Contoh, ketika seorang siswa yang mendapati tulisan di sebuah bus jurusan Unesa, yang bertuliskan hari ini bayar, besok gratis. Demikian pula di dalam sebuah warung makan di sekitar tempat kos mahasiswa, dijumpai sticker yang bertuliskan Hari ini bayar, besok boleh ngutang. Ungkapan-ungkapan di atas memiliki arti hanya apabila diujarkan oleh sopir mikrolet di hadapan para penumpangnya atau oleh pemilik warung makan di depan para pengunjung warung makannya.
Deiksis dapat di bagi menjadi lima kategori, yaitu deiksis orang (persona), waktu (time), tempat (place), wacana (discourse), dan sosial (social) (Levinson, dalam Nadar, 2009:53).
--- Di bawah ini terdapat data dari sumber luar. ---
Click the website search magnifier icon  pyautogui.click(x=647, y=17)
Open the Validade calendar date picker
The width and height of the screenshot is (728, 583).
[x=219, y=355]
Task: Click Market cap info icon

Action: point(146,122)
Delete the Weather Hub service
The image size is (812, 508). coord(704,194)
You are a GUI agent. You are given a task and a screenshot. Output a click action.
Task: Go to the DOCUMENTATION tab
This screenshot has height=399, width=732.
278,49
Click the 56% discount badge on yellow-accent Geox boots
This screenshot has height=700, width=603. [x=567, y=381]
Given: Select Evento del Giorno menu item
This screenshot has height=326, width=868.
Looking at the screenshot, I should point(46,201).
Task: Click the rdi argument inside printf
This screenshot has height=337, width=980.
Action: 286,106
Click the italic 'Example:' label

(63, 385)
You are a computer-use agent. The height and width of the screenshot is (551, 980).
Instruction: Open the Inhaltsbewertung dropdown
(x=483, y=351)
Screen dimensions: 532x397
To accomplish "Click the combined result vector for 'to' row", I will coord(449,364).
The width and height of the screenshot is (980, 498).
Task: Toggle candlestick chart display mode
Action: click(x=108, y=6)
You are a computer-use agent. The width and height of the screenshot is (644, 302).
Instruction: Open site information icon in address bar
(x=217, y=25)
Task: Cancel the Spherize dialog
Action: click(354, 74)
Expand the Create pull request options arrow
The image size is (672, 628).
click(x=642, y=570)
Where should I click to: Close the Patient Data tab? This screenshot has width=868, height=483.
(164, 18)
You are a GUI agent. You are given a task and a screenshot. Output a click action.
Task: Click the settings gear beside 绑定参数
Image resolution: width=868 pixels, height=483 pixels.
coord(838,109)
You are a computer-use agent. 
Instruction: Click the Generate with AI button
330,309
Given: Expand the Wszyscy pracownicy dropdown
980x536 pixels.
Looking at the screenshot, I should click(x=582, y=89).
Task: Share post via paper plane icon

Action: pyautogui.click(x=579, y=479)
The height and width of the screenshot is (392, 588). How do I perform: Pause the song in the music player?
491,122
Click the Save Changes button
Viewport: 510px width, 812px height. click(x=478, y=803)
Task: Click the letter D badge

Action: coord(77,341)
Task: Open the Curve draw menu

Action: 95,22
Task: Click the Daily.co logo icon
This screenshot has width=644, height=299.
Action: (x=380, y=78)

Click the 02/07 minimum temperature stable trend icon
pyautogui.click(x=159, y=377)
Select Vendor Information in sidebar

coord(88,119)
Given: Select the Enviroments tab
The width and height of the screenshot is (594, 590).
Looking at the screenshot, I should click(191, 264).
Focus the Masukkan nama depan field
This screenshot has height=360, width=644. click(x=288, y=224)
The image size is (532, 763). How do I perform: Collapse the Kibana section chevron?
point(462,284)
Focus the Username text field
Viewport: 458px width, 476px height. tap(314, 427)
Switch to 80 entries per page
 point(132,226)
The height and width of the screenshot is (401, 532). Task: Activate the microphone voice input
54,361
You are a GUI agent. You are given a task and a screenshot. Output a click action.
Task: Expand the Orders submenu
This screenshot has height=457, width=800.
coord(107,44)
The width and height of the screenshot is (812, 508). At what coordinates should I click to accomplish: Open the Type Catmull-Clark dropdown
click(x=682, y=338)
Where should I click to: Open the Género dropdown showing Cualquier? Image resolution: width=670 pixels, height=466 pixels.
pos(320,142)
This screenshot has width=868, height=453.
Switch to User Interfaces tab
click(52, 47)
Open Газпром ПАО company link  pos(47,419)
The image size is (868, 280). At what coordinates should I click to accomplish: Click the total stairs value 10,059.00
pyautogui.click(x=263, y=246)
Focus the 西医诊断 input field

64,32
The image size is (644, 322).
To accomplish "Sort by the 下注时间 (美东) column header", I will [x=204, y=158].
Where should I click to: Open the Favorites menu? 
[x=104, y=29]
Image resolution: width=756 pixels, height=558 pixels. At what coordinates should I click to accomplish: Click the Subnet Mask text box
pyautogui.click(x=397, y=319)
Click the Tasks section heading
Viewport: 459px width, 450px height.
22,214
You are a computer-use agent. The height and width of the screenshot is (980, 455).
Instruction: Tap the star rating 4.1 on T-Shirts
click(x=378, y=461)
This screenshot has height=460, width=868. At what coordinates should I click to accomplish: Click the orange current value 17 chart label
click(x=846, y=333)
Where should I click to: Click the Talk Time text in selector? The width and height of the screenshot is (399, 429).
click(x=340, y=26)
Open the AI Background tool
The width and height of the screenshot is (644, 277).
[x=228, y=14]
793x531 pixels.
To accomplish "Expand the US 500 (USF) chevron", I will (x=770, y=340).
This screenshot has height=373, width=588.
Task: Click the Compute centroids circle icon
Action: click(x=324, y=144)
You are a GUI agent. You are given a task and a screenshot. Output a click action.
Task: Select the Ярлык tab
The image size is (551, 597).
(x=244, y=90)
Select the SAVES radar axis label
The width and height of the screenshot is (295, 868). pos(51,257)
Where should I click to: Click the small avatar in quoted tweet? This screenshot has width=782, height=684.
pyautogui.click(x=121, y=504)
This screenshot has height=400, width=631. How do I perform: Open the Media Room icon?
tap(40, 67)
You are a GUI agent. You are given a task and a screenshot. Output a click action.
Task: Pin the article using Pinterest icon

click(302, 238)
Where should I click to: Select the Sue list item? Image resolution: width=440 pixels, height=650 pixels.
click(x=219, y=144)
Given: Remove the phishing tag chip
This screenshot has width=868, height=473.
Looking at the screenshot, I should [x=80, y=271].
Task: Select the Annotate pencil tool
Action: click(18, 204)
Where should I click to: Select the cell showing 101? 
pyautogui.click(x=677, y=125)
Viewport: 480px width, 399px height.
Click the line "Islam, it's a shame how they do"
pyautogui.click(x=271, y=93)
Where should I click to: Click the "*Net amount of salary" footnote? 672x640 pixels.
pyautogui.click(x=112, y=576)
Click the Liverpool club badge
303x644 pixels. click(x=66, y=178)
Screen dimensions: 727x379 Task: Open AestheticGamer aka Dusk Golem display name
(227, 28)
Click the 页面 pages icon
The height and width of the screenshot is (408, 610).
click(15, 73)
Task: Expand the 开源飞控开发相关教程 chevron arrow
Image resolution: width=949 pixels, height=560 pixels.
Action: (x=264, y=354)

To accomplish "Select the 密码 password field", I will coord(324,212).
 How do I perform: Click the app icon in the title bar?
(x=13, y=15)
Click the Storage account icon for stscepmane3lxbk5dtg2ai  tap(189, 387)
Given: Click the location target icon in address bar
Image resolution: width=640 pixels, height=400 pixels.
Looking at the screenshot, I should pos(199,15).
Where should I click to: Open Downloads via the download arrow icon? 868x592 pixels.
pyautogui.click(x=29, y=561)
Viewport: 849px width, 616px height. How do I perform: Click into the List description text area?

b.      Implikatur Percakapan
      Implikatur percakapan merupakan salah satu ide yang sangat penting dalam pragmatik. Implikatur percakapan pada dasarnya merupakan suatu teori yang sifatnya inferensial, suatu teori tentang bagaimana orang menggunakan bahasa, keterkaitan makna suatu tuturan yang tidak terungkapkan secara literal pada tuturan itu. Brown menjelaskan,

“Implicature means what a speaker can imply, suggest, or mean, as
distinct from what the speaker literally says”.
Implikatur percakapan berarti apa yang diimplikasikan, disarankan, atau dimaksudkan oleh penutur tidak terungkapkan secara literal dalam tuturannya.
      Menurut Levinson (melalui Nadar, 2009: 61), menyebutkan implikatur sebagai salah satu gagasan atau pemikiran terpenting dalam pragmatik (”one of the single most important ideas in pragmatik”). Salah satu alasan penting yang diberikannya adalah bahwa implikatur memberikan penjelasan eksplisit tentang cara bagaimana dapat mengimplikasikan lebih banyak dari apa yang dituturkan ”provides some explicit account of how it is possible to mean more than what is actually said”

Contoh :
Budi                : “Can you tell me the time?
Jatmiko            : “ Well, the milkman has come”.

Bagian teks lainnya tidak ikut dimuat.